Four Boy Scouts took action recently to create bat houses in a cemetery, an outdoor learning area at a school, and food drives for two local charities.
Those community service projects, along with years of Scouting achievements, advanced the teens — Ben Altizer of Southgate, brothers Charles and Nathan Jerore of Wyandotte, and Nicklas Slone of Wyandotte — to Eagle status, the highest rank attainable in Boy Scouts of America.
According to BSA, only 4 percent of Scouts ever earn the rank. Requirements include earnng at least 21 merit badges; demonstating leadership within a troop; and planning, developing and leading a service project.
Ben and Nicklas are in Southgate Troop 1795 under the leadership of Scoutmaster Kevin Bowbly. The Jerore brothers are in Wyandotte Troop 1777 under the leadership of Scoutmaster Rob Smith.
Ben, son of Ken and Elizabeth Altizer, is 17 and a senior at Southgate Anderson High School. His Eagle project took place at Grogan Elementary School in Southgate.
“My mom’s a teacher, so I wanted to give back somehow to the school district,” Ben said.
After months of planning the project, Ben and fellow Scouts helped landscape behind the school. They cleaned up dilapidated flower boxes in an area with some trees.
“It was all overgrown and the wood was falling apart. We put in new wood, more stakes, cleaned up the overgrowth and mulched it,” he said.
Ben and his crew also added wood chips around three existing benches in the area, and then added a box of weather equipment students can use.
“Now it’s an outdoor learning environment so they can learn about outside,” he said.
Ben has been a Scout since he was in first grade.
“I had a great support network,” he said. “My dad was an assistant scoutmaster. He’s always been heavily involved. And I had some great leadership from the troop.”
He plans to go to college after high school graduation and study political science to work with communities, he said.
Charles Jerore Jr. is 17 and a senior at Roosevelt High School in Wyandotte. His parents are Chuck Jerore and Lisa Rader.
For his project, which took many months of planning, Charles collected food and returnable cans for Taylor-based Penrickton Center for Blind Children.
“We returned the cans and gave the proceeds (about $400) to Penrickton,” Charles said.
He and his crew left Scouting for Food collection bags at many doorsteps, and then collected the filled bags some days later. The canned goods he collected for Penrickton filled half a truck bed, he said.
Charles has been in Scouting since he was in first grade, and he set his sights on earning Eagle status at a young age.

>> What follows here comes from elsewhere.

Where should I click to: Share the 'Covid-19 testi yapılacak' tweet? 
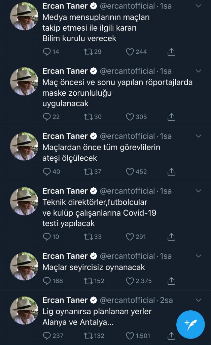[x=171, y=237]
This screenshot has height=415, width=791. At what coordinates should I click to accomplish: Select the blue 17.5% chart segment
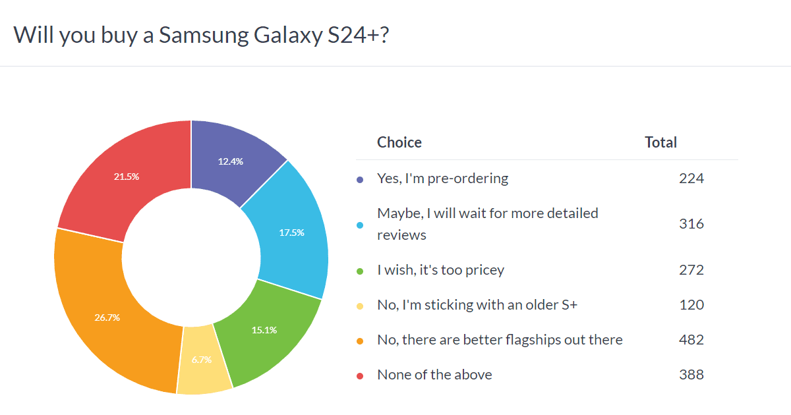290,233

“Once I figured out about Eagle, I decided to keep going for it,” he said. “It was something big to get.”
He’s already been accepted to Wayne State University, which offered him a generous scholarship, and plans to study biochemistry.

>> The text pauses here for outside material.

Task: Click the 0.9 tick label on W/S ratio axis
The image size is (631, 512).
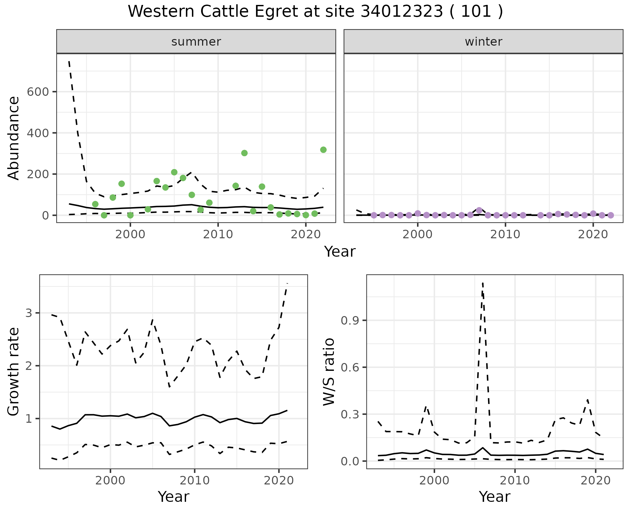Action: pyautogui.click(x=350, y=320)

Nathan Jerore is the 15-year-old brother of Charles, and is a sophomore at Roosevelt.
He collected food and returnable bottles for the Salvation Army in Wyandotte. Planning the Eagle project took some time, and then he enlisted fellow troop members to help.

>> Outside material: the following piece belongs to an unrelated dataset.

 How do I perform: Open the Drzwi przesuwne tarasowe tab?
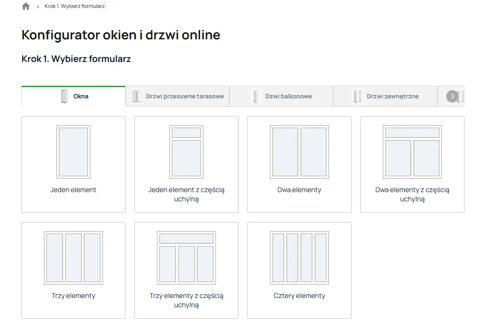coord(185,96)
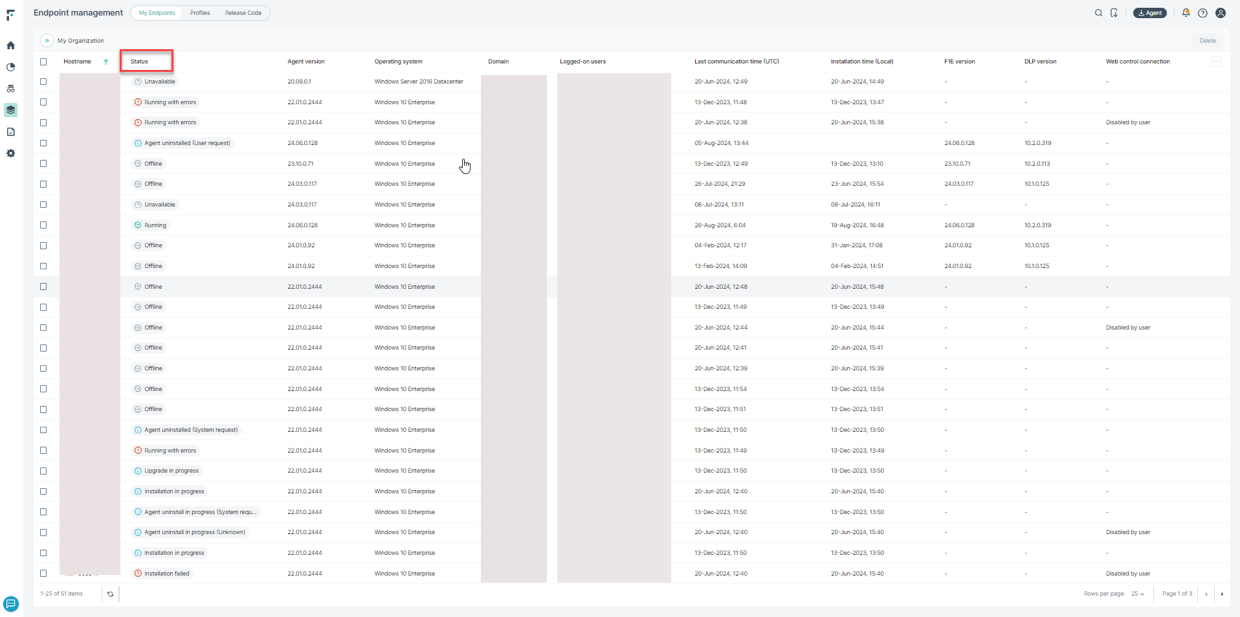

“We picked streets to go up and down and left fliers,” Nathan said. “A few days later, we went and picked stuff up. It was a lot of food. It filled our van pretty well.”
His returnable bottles netted about $300 for the Salvation Army, as well.
Nathan has been in Scouting since a young age, and stayed with it because he liked the people in the troop and he liked how he was able to help others through Scouting.
In the future, he’d like to be a collegiate wrestler and keep going to the Olympic level of the sport. He plans to study kinesiology.
Nicklas, son of Matt and Tylene Farkas and Jerry Slone, is 17 and a senior at Roosevelt.
His project — building 13 bat houses for 290-acre Michigan Memorial Cemetery Park in Flat Rock — took many months of planning. It came about when park groundskeeper John Fenech reached out to an adult involved with the troop.
“The houses were beneficial to the cemetery and park for two reasons: Bats reduce the population of mosquitoes and flies, and bats were moving into the crypts,” Nicklas said. “They’re very interesting animals.”
He researched, and then gathered the materials, including cedar planks and netting, to build the houses. First, Nicklas and his crew built a prototype house, and then they went to work to make more. Each bat house can be a home for five to 10 animals, he said.
Nicklas has been in Scouting since he was in the first grade.
“I continued because I wanted to be able to say I was one of the few,” he said.
After graduation, he plans to attend Wayne State University to study computer programming.